How DC is Responding to DV in its Communities Family by Family
On one day in 2015…511 victims were served by domestic violence service providers in the District. Of the 511 served in a single day, 302 victims found refuge in emergency shelters or transitional housing, and 209 victims received support services such as counseling, legal advocacy and children’s support groups.
In fact, the DC Coalition on Domestic Violence further reports that:
34,966 domestic violence-related calls were made to the Metropolitan Police Department in 2015 — or approximately 1 call every 15 minutes, representing a 6% increase over 2014 and a 13% increase since 2012.
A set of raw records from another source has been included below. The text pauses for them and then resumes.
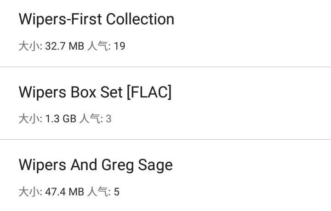Image resolution: width=331 pixels, height=211 pixels.
Task: Click the 1.3 GB size value
Action: click(x=61, y=119)

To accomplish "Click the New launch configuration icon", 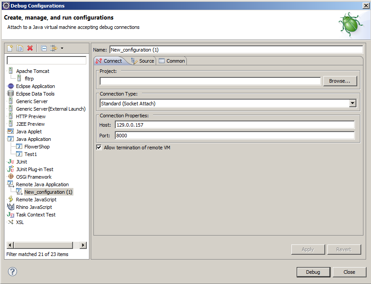I will coord(10,48).
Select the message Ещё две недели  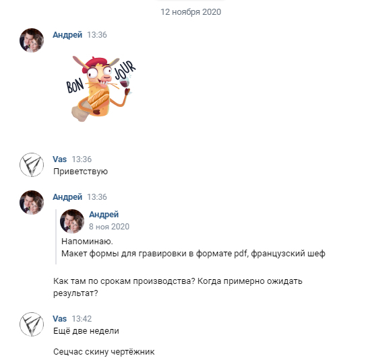pyautogui.click(x=86, y=331)
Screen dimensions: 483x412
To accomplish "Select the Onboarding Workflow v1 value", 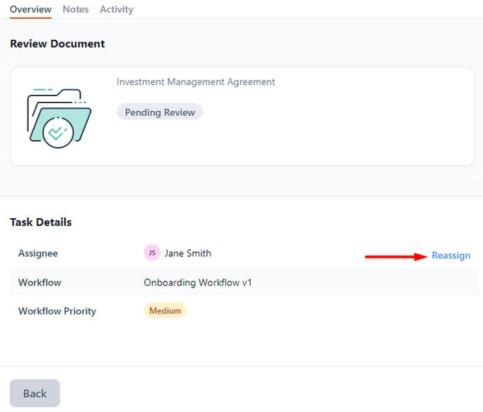I will [197, 282].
27% of families experiencing homelessness in DC reported a history of domestic violence in 2015 and 15.3% were currently homeless as a direct result of a violent incident.
The District’s Response
The DC Coalition Against Domestic Violence is a resource for the thousands of adults and children experiencing domestic violence in the District each year, as well as the local organizations who serve them. The Coalition offers support and services, education, advocacy and leadership to its membership of 15 nonprofit community-based organizations with programs and services dedicated to eliminating domestic violence in the District. DHS partners with two such members including My Sister’s Place (MSP) and the DC Alliance for Safe Housing (DASH) to provide domestic violence services and resources for consumers who are experiencing this type of trauma.
My Sister’s Place
As DC’s oldest domestic violence shelter, MSP has been providing shelter and other resources for survivors since 1979. MSP is the only domestic violence shelter in DC that offers a full continuum of care from immediate crisis via hotline through transitional-to-permanent housing. This ensures that survivors don’t encounter the anxiety and re-traumatization by having to repeat their story to numerous counselors.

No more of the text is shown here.